La tradición y la posesión

La convivencia entre familias y grupos en un edificio es algo cotidiano y complejo. Cada pequeña interacción lo define a uno como persona y como grupo, y va creando identidades.

En medio de este escenario, hace unos días, hablaba con uno de los vecinos que se mudó al edificio donde vivo cuando fue construido. Él cuenta cada historia de como creció el barrio, y se fue transformando, y cómo ha cambiado con los años. Esta semana, me contaba una historia sobre el parque del conjunto, donde antes había banquitos hechos con troncos. Me contaba molesto, como él ponía su banquito en un sitio del parque, y luego venía un muchacho y se lo cambiaba de sitio, y cómo esta dinámica sucedió por muchos días.

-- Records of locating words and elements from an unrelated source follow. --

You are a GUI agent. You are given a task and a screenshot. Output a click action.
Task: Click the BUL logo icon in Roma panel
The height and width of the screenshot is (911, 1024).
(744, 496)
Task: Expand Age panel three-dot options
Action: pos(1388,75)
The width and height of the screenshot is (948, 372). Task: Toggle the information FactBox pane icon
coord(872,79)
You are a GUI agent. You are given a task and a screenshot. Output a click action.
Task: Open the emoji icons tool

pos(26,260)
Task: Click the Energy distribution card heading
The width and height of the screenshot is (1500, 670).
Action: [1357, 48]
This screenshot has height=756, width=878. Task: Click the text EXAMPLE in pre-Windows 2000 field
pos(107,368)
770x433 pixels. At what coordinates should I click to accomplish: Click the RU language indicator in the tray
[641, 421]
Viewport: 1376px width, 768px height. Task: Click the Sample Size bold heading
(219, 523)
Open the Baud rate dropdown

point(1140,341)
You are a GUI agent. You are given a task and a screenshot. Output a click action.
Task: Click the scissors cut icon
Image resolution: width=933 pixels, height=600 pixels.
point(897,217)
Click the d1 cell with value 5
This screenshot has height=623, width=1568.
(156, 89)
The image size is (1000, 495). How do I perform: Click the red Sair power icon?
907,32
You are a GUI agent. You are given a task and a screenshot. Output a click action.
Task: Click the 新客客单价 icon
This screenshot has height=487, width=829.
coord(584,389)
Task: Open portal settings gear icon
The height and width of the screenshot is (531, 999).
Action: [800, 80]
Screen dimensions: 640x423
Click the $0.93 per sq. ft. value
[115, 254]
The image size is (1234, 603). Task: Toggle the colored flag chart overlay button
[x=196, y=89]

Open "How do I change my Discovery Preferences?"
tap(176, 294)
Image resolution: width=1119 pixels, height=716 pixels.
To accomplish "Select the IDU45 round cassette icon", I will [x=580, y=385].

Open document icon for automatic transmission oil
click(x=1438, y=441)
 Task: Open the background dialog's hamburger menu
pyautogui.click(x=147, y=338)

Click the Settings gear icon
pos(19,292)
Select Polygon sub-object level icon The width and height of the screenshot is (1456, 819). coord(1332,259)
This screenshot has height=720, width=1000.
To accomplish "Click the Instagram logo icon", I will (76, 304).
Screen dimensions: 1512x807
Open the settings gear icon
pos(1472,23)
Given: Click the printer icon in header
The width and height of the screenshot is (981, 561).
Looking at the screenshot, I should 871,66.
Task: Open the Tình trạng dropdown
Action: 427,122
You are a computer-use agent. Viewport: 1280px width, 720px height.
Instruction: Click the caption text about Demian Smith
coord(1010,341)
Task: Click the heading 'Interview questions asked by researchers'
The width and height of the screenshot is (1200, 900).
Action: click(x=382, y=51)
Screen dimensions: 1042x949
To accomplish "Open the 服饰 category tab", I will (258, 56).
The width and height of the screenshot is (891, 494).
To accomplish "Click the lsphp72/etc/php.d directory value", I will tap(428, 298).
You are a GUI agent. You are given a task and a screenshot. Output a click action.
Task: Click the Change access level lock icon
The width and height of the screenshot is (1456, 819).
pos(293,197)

La reflexión que me dejó la historia, es si alguien que ha vivido 20 años en un sitio tiene más derechos que alguien que acaba de llegar. ¿Cómo se decide cual es el lugar más apropiado para el banquito, o cualquier otra situación que se presente?

Alguien que ha vivido 20 años en el mismo sitio, tiene un apego sentimental comprensible y positivo, sobre el espacio y los bienes compartidos. Lo ideal, es que todos los que viven en un sitio lo sientan propio, se apersonen, lo cuiden. Pero, ¿y si el recién llegado tiene nuevas ideas, quiere plantas nuevas, se imagina formas distintas de administrar? Me refiero a esas cosas que no pueden argumentarse, que son casi emocionales, como cuál es el mejor sitio para el banquito. ¿Qué idea primará? ¿Cuál debería hacerlo?